May 5, 2009

Obama Date Night: Presidential Menu Revealed
President Barack Obama recently took a night off from his political duties to treat Michelle to dinner -- and "Extra" spoke to Chef Michel Richard about the First couple's romantic night!
Richard, Chef of D.C. hotspot Citronelle, tells "Extra" that he learned that the President and the First Lady were coming to his restaurant only an hour before they arrived! "We had a reservation for two people from the White House... but did not know who it was," Michel explained. "At five to six, forty secret service were all over. They blocked the street."

The Obamas ordered an appetizer of soft shell crab tempura and eggplant shortly after sitting down for their meal. For their entrees, Michelle requested a lobster burger -- and despite it not being on the menu, the chef complied! "She asked for it and it was impossible to refuse to the queen of this country, so we gave it to her!"
The Commander-in-Chief kept things light with 72-hour aged beef and only one French fry. Richard says, "He wants to stay skinny, you know?"
The Obamas also enjoyed drinks and dessert! Both Michelle and Barack Obama drank a martini, straight up and garnished with an olive. The couple indulged in crème brûlée, but skipped the pastry that came with the dish.
Richard also confirmed that the Obamas are good tippers, leaving a 20% gratuity! Michel told us that Michelle even planted a kiss on him when the first couple left dinner! "When she said goodbye to me, she talked to me in French. She kissed me and grabbed me. My wife was right there. No fight," Richard adds, laughing.
So, how much will Richard charge for future patrons to sit at the Obama table? "Zero...Zero." On second thought, "Maybe we are going to charge. Make them order a bottle of Cristal."
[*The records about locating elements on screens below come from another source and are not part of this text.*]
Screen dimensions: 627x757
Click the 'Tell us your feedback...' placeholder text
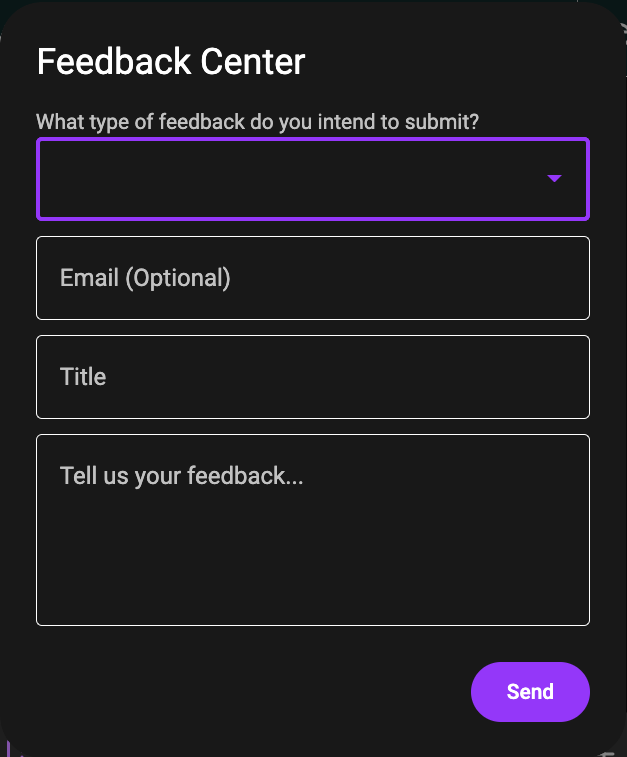point(181,476)
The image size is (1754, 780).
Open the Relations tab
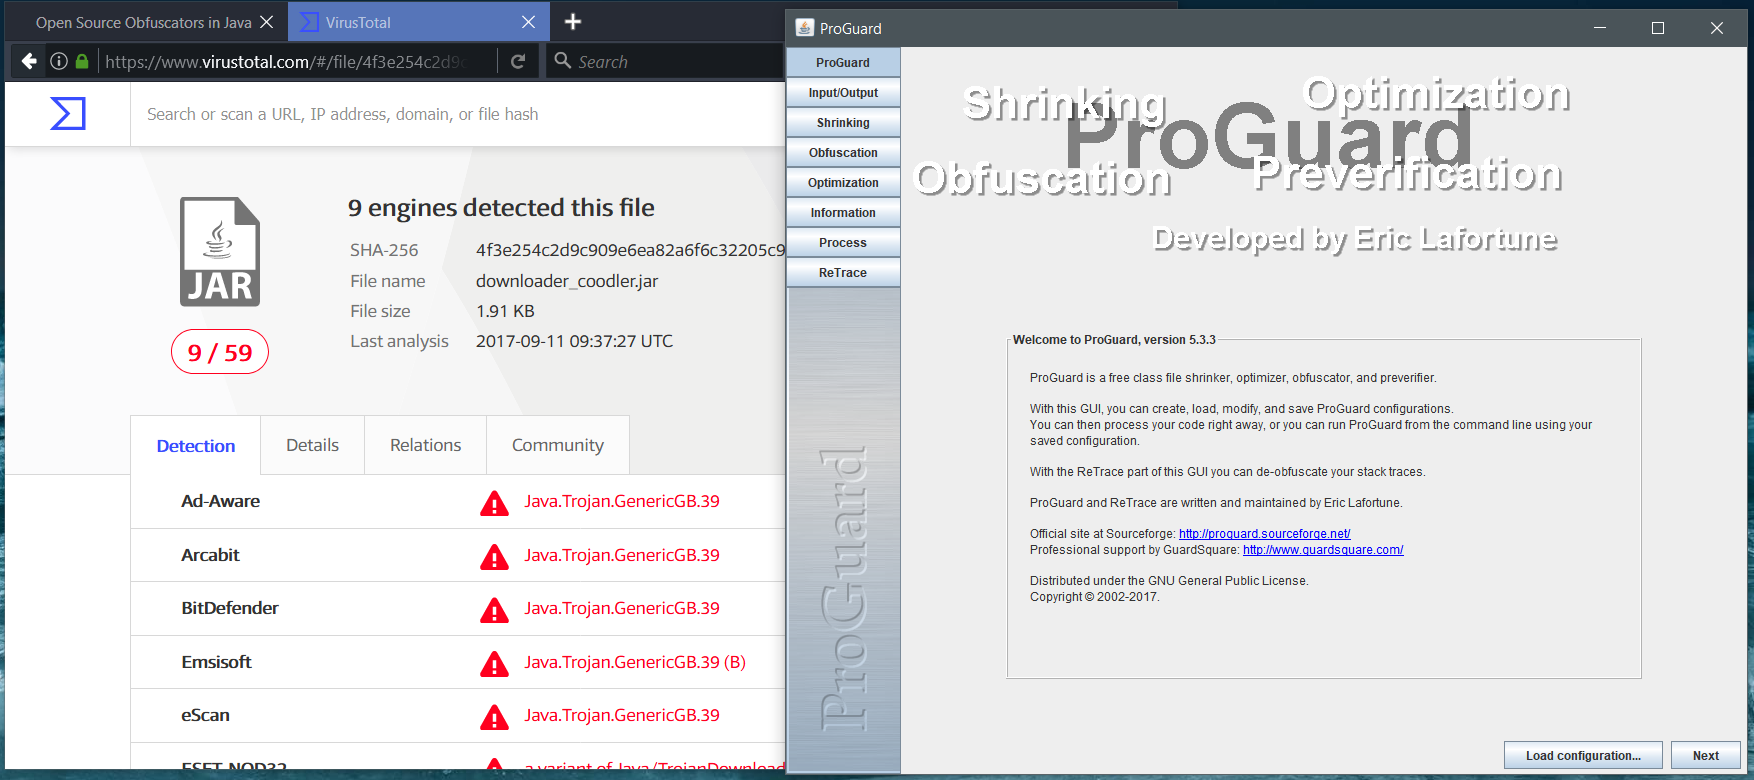coord(425,445)
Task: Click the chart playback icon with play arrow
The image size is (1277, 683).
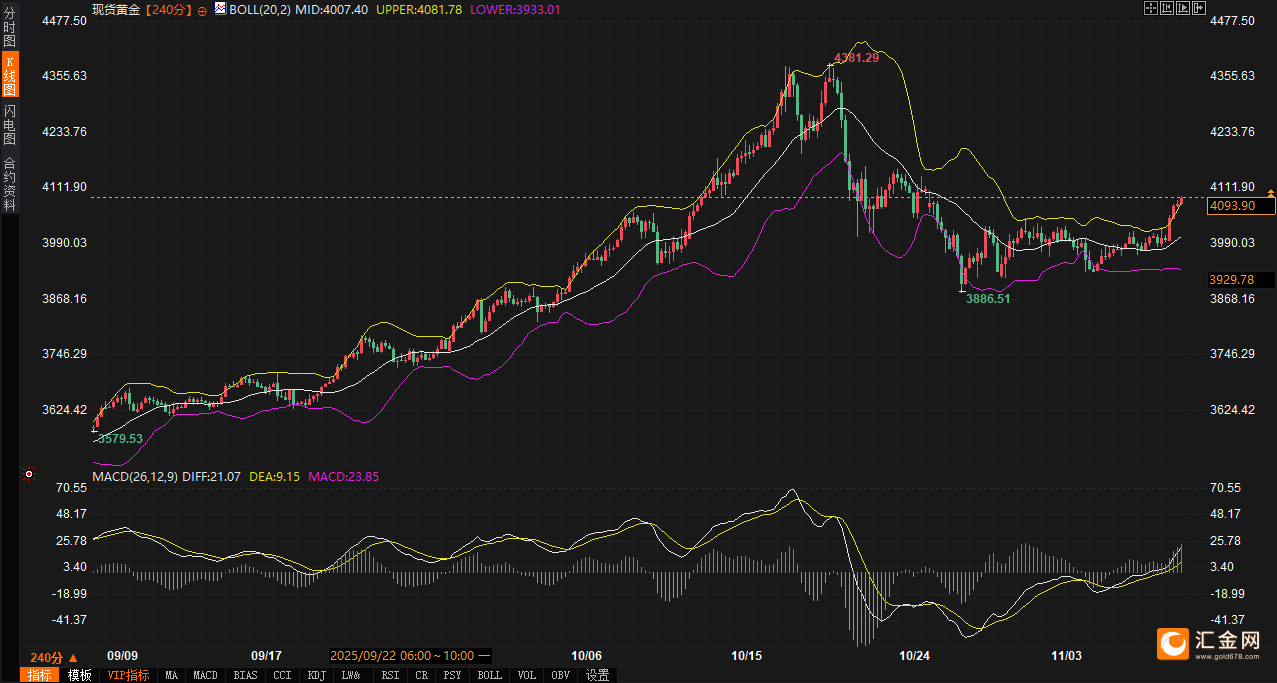Action: click(x=1184, y=8)
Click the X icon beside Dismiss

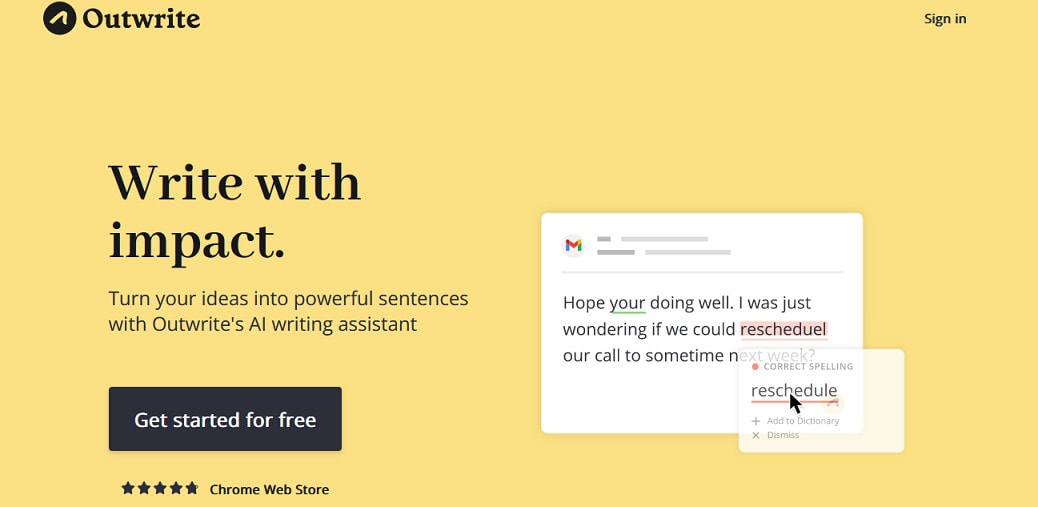[x=756, y=436]
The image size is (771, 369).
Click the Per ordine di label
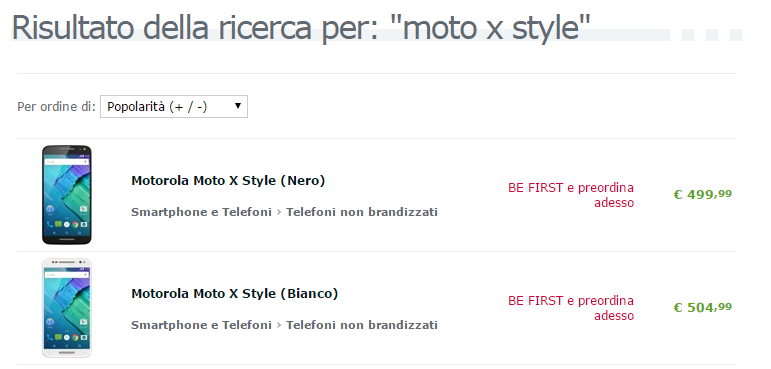point(56,107)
The busy busy life of a President and His Wife..
Get dressed- make sure it’s the EXPENSIVE sneakers.
Change Ms.Obamas hair 2 maybe 3 times.
Make sure whatever she finally decides to wear has NO SLEEVES.
Spend american taxpayers money with security, lots of gas for ALL the motorcade, and be certain to cue the local fan clubs to scream, and jump at the Obamas feet with holy water!
Have your dinner, leave the napkins for some disturbed cook to sell on ebay.
Tip the waiter 20 percent? WHAT? THAT’S ALL?
later make plans with Oprah, follow up with other elite elbows in hollywood.
Don’t forget your photo shoots the all the magazines!
WE GET IT EXTRA!! They eat, and live a lavish life! They have all the finest things, rub noses with the wealthiest people, and enjoy trash tabloids like EXTRA following them everywhere but the bathroom!!
We understand how “perfect” they are! We’re delighted that no one makes you happier than the Obamas!
EXTRA covers the gossip of HOLLYWOOD afterall. We’re getting the hollywood rock star President, but where’s the in depth gossip?